What is the name of your latest book and what inspired it?
“Secrets of Time” is my first novel. I consider it literary fiction, using modern realism. There is a mystery that draws the reader in but I also try to touch on many of the social issues that are so prevalent in society today. Much of the story and the characters within it were developed from personal experiences. I feel like there is a piece of me in all the characters of my book.
Do you have any unusual writing habits?
It’s interesting how I wrote “Secrets of Time”. I just sat down one day in front of my computer, feeling the stirring of my creative juices, so to speak. I started to write and the story just flowed out of me. Strangely enough, it wasn’t even what I had originally planned to write. Each day, I would wake up and begin a new chapter, not even knowing for sure what was going to happen. I can remember feeling excited at the start of each day, wondering what would become of my characters and where the story would take me next. The rough draft of the manuscript was literally completed in a few weeks. The painful rewrites and self-editing took much longer. When I finally felt as though there was nothing else I could add or change, I took the next intimidating and nerve-racking step and had it published.
What authors, or books have influenced you?
I have been heavily influenced by the old classics and the great authors of the time.

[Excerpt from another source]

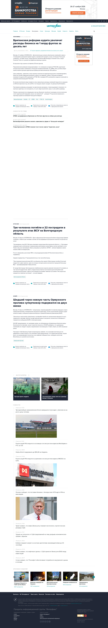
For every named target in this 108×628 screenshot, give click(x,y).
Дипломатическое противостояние (52, 583)
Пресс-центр (34, 594)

I suppose some of my favorites are Hemingway and Steinbeck. I like the down to earth characters and hardscrabble realism portrayed in their stories. Harper Lee’s “To Kill a Mockingbird is an obvious influence. And, W. Somerset Maugham’s “The Razors Edge” is probably one of my most memorable reads. It tells the story of a man struggling to understand the true purpose of life while dismissing what others expect of him. I also like story tellers, like Louis L’amour. A prolific writer, his work seems simple and straightforward and yet his stories are enjoyable and give us a glimpse into America’s past. Another genre I favor is the spy novels from authors like Ludlum and John le Carré, who were marvelous at suspense. To summarize, I suppose I tend to gravitate towards the traditional classics because that is what I grew up with, and the great authors of that time set the standards that all of us are judged by today .
What are you working on now?
I have written a short story that has yet to be published. I have dabbled with some poetry and even submitted some work to writing competitions. However, I find that I am not completely comfortable with free verse, which does seem to dominate the contemporary landscape. Not to offend any poets, but I have to say, I am somewhat sympathetic to the words of the great Robert Frost, who once said, “I would as soon play tennis without a net as write free verse.”
What is your best method or website when it comes to promoting your books?
As a new author, I feel comfortable saying, I have found that getting my book into the hands of the reader has been a much more difficult undertaking than I could ever have imagined. In some ways, it is even more challenging than writing a book. I came into the business from a very naive standpoint. It never dawned on me, how difficult the marketing piece would be. I am still struggling with this and have not yet come up with a viable solution that does not cost a great deal of money.
Do you have any advice for new authors?
Don’t try too hard. Let the story flow. Once you have it down on paper you can always make the changes later.
What is the best advice you have ever heard?
A quote from Flannery O’Connor, “”I write to discover what I know.”
What are you reading now?
I am a history buff and I just finished, “Thomas Jefferson and the Tripoli Pirates” by Brian Kilmeade and Don Yaeger. It is a subject that we hear and read very little about. The book is written in a straightforward manner and gives a great perspective on how and why our country created its navy.
What’s next for you as a writer?
I have a couple of ideas for another book and a short story or two. I hope to get a project underway soon.
If you were going to be stranded on a desert island and allowed to take 3 or 4 books with you what books would you bring?
Anything that can capture my interest and pull me into the story and the lives of the characters. I like books that provide food for thought and artful ways to look at issues from a new prospective. History and suspense are what I usually search for first. There is a wide variety of works I have already read and any of them would do. As far as anything I haven’t read, there is so much out there, I would be hard-pressed to choose.